If you are still reading this letter, let me address a couple of other things I will and will not do.
First, I will sing a couple of songs and tell a funny story or two about our long friendship. Then, when I have the audience’s attention I will say, “Folks, do NOT vote for this man (long pause for emphasis) just because you like the song “All the Gold in California.” In fact friends and neighbors, I will NOT tell you to vote for this man at all. Do NOT vote for this man because anybody tells you to.
We “celebrity types” have unduly used our celebrity status to try to influence our fans to do this or that-from buying cars to trying out a new brand of underwear. And yes, we’ve even tried to tell you to vote for one of our friends.
Well, folks, I will not do that. What I will ask you good folks to do is go find out what my friend did for his state.

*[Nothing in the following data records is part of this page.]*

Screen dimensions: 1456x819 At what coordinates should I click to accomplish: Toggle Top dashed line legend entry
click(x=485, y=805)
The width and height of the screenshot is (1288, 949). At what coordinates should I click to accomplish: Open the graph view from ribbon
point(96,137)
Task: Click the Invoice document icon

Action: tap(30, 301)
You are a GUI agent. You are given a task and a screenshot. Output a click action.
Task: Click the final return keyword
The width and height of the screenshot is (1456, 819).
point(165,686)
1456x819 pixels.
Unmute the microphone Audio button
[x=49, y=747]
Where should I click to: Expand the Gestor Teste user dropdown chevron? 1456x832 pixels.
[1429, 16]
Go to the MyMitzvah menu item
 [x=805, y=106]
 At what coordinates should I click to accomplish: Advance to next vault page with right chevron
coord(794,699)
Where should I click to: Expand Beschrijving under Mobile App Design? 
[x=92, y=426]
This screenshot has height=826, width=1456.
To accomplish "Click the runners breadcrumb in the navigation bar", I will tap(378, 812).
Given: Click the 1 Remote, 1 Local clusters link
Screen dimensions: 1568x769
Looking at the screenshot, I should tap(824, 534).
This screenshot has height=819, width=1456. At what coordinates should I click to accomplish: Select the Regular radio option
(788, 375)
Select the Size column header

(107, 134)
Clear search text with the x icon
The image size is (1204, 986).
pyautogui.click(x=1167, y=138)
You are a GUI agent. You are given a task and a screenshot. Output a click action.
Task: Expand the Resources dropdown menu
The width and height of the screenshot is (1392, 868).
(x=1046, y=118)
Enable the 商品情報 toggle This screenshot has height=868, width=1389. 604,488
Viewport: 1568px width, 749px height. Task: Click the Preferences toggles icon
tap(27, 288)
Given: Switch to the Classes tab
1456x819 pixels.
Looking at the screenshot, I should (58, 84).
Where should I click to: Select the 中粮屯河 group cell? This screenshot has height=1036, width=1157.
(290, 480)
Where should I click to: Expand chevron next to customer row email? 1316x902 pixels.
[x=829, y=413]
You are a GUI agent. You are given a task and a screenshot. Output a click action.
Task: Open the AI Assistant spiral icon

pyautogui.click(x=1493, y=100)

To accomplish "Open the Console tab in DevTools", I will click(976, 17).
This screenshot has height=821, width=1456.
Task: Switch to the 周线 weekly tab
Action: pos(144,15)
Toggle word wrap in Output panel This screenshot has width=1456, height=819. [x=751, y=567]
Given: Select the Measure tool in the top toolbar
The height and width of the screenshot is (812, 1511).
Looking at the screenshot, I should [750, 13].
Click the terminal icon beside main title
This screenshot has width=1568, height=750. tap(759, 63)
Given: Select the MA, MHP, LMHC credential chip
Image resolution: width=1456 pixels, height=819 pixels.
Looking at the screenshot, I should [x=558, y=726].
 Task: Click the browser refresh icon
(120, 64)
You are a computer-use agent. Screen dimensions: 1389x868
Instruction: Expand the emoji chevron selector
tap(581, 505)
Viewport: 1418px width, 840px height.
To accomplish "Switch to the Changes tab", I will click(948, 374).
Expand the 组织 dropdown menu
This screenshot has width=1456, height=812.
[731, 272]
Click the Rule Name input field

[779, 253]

Find out what he has fought against and battled to accomplish. Find out how he treated the “least among” as well as the “well to do” in the state where he governed them. And then, folks, if you believe in praying, say a prayer just before you step into a voting booth and perform one of the the most sacred duties that any human can perform: VOTE.
And vote not because some country singer, Hollywood star, or other “celebrity type” told you to, but because you are not a low information voter, instead you have “studied up” on the man and the situation, and because you believe in your heart that the candidate of your choice will do what’s right. NO MATTER WHAT!!
In closing, folks I’m glad you do like “All the Gold in California,” I’m thankful that you have come to a lot of Gatlin Brother’s shows over the years to listen to our music, and I thank you for listening to me here today. God bless you and yours, and God Bless America.”
Well, old friends, if you are still reading this let me tell you what else I WILL do, and do gladly.
Jeb, I WILL stand beside you in an orange grove in Florida.
Rick, I WILL stand beside you in a feed lot in Texas.
Mike, I will stand beside you in a Walmart parking lot in Arkansas, and say in a loud voice to whoever’s listening, that I think you would be a GREAT president, and that it would be my honor and privilege to vote for you.
That’s my deal. It ain’t exactly King Solomon and that little deal about cutting a baby in two — well, some on the left side of the political spectrum appear to think that’s OK, but that’s another story for another time — but it’s the best deal I could come up with…and it’s the truth.
With great respect and gratitude for our friendships,
P. S. One more thing I will tell the folks LOUDLY and CLEARLY out on the “trail.” Folks, Columba, Anita, and Janet would be FANTASTIC first ladies.
Larry Gatlin is a country music singer and songwriter.